The building of the dam in Bhakra Nangal; the modern city of Chandigarh; in windows, glare breakers that looked like empty honeycombs or thinly sliced Swiss cheese; a palace of justice with gigantic columns like an Assyrian temple; oxen wading in thin mud at a snail’s pace, dragging a wooden harrow with several children standing on it so that the wheels ground more deeply into the churned mire.

Suddenly Istvan trembled. Three hunters flashed on the screen and moved precipitously toward the ground. A city that seemed to be made of white blocks appeared, smothered in a fleece of smoke. A crowd that from that elevation looked like a liquid overflowing fled into gardens and palm groves. He sighed heavily: this was not Budapest or any Hungarian city.
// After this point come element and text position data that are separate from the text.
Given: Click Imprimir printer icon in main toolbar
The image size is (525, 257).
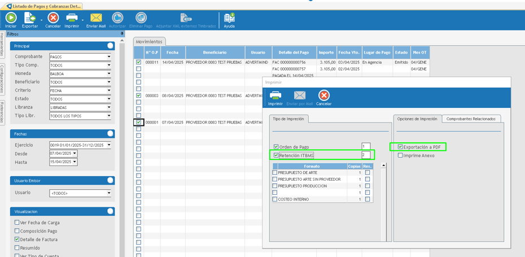Looking at the screenshot, I should (72, 19).
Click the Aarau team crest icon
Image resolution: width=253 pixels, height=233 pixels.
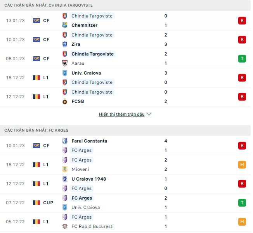[x=65, y=63]
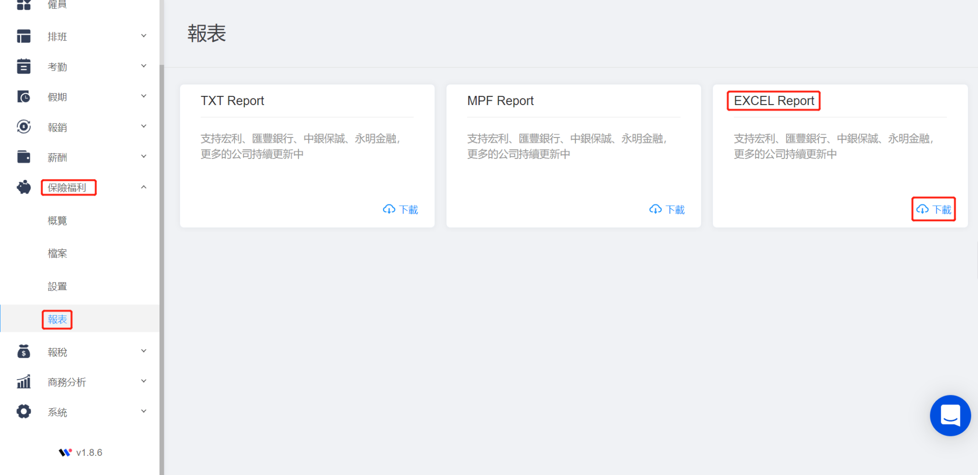Open the 概覽 overview menu entry

click(x=57, y=220)
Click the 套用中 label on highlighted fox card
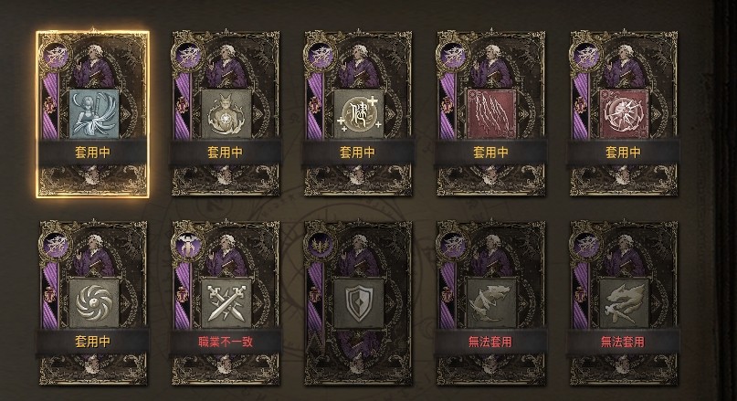737x401 pixels. click(x=92, y=153)
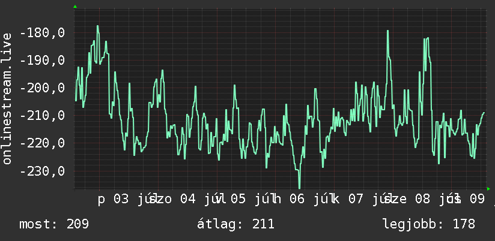Image resolution: width=495 pixels, height=241 pixels.
Task: Click the green arrow at top of Y axis
Action: click(x=75, y=7)
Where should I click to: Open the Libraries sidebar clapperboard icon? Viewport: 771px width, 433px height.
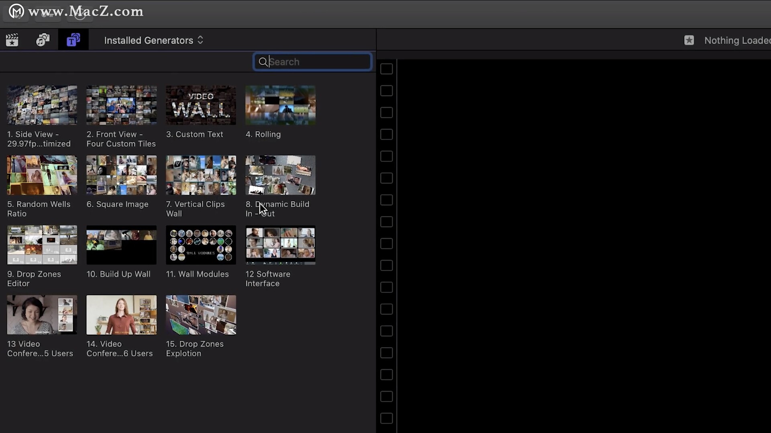12,40
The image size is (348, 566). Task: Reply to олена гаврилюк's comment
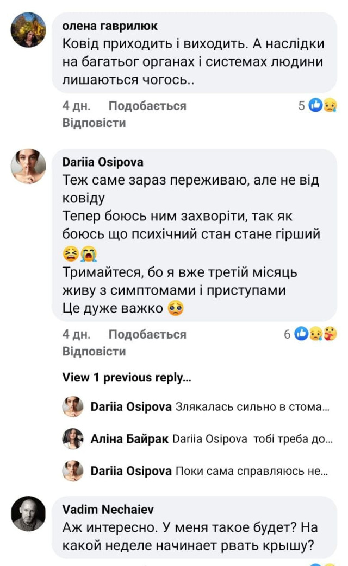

“An attack by the Israeli Air Force on Port Said”; the speaker’s voice penetrated his consciousness. They were shooting from airplanes and the crowd dispersed, dissolved into individual particles, darting figures running in zigzags before they fell, as if they were simulating the deaths of insects. But Istvan knew it was real. On the screen it even had its own aesthetic; people toppled over like ninepins, and a low murmur of something like approval ran through a hall inured to such scenes by American battle films.

A view of Budapest from a monument by the Danube burst onto the screen. He saw General Bem in a hat with a curling cock feather and the crowd with uplifted heads listening to a speaker who had climbed onto the stone plinth. There was nothing unusual in this frame, but Margit, with her hand on Istvan’s, felt Istvan’s fingers lock onto the arms of his seat. His breathing quickened. He raised his head. All his emotion seemed to be drawn to what he was seeing. The commonplace faces, the bared heads of the singing crowd were profoundly moving to him, for they were his countrymen — Hungarians.

He felt a bond with them that was incomprehensible to her, a connection she would never share. She looked furtively at him; his reactions gave her clues as to the significance of the images that changed like clouds driven by a windstorm.

A closeup of a half-torn away plaque with the inscription Stalin Road and under it the old name, Andrássy Avenue: the camera gave a view of the streets over which the crowd was surging. Long tricolor flags with holes ripped out of their centers where the stars had been torn away hung from buildings. Batteries of cannon in the park fired among houses. Soldiers in uniforms like those of the Russians, with cockades on their caps, held long missiles in their hands; at a command the missiles’ mouths emitted clouds of steam. The film had no sound, only a music track. The picture trembled. Evidently it had been made by hand by an accidental witness.